## Exercise task
Copy the lines below word for word, and leave the pictures out of your copy.

## Extracted material
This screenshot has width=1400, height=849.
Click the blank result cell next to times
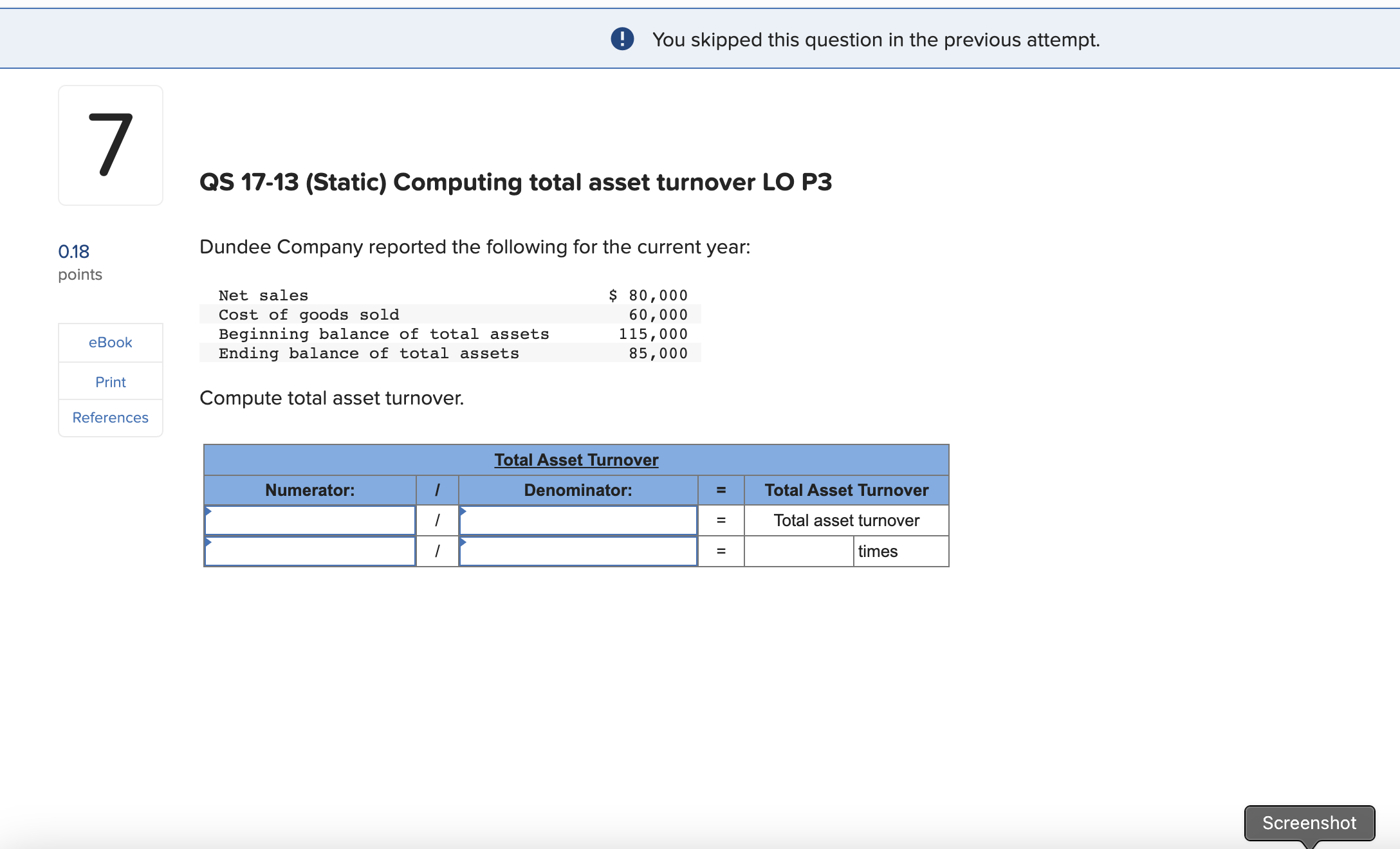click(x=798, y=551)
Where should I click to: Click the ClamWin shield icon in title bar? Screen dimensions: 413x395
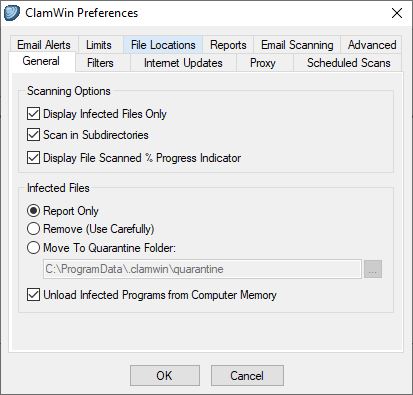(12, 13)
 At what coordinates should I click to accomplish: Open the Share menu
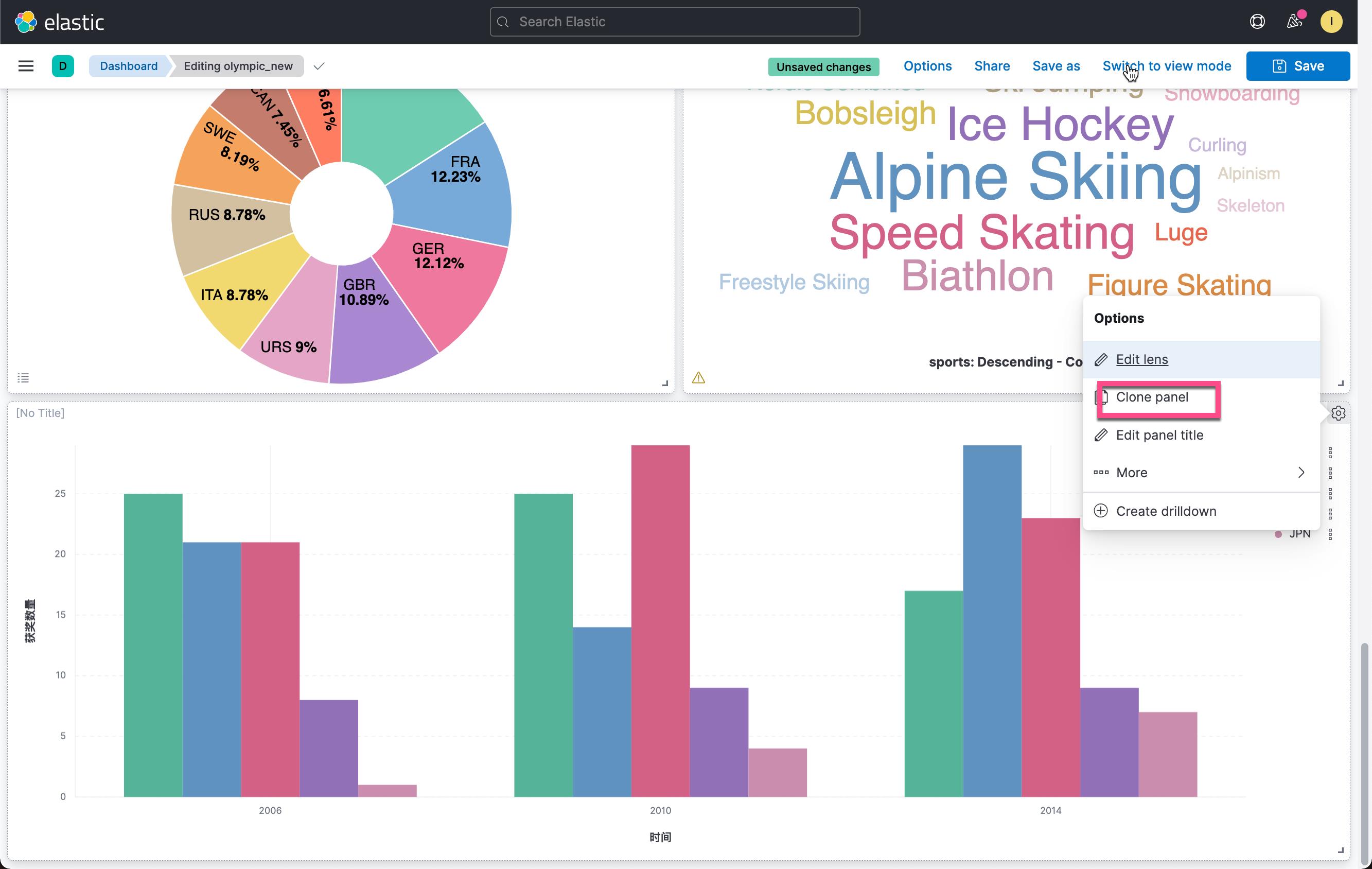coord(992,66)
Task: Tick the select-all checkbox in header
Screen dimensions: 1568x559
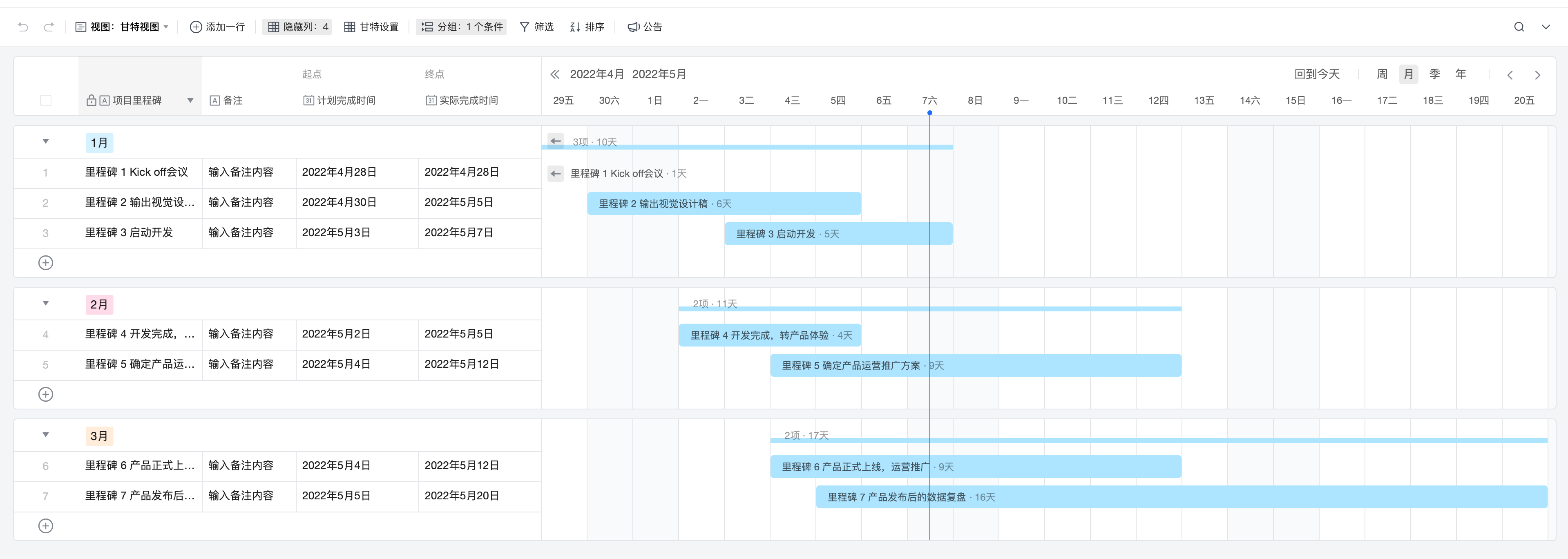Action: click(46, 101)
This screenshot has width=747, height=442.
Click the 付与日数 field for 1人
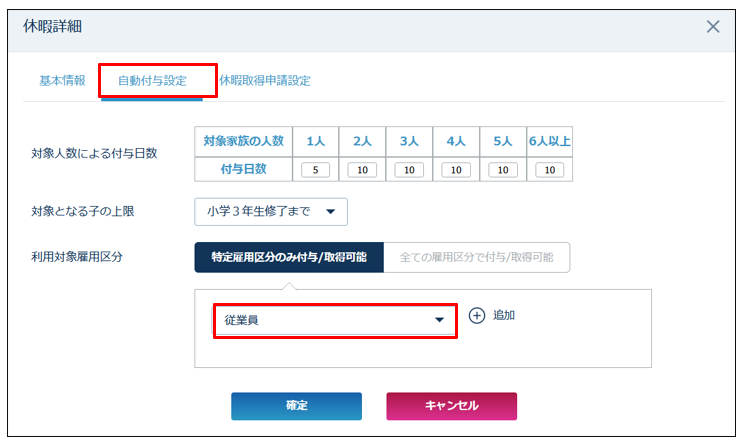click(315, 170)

## Exercise output
This screenshot has width=1400, height=849.
Click the blank result cell next to times
click(x=798, y=551)
Where should I click to: Click the ClamWin shield icon in title bar? Screen dimensions: 413x395
(12, 13)
 At what coordinates should I click to accomplish: Open the Share menu
coord(992,66)
Task: Tick the select-all checkbox in header
Screen dimensions: 1568x559
Action: click(46, 101)
This screenshot has width=747, height=442.
Click the 付与日数 field for 1人
click(315, 170)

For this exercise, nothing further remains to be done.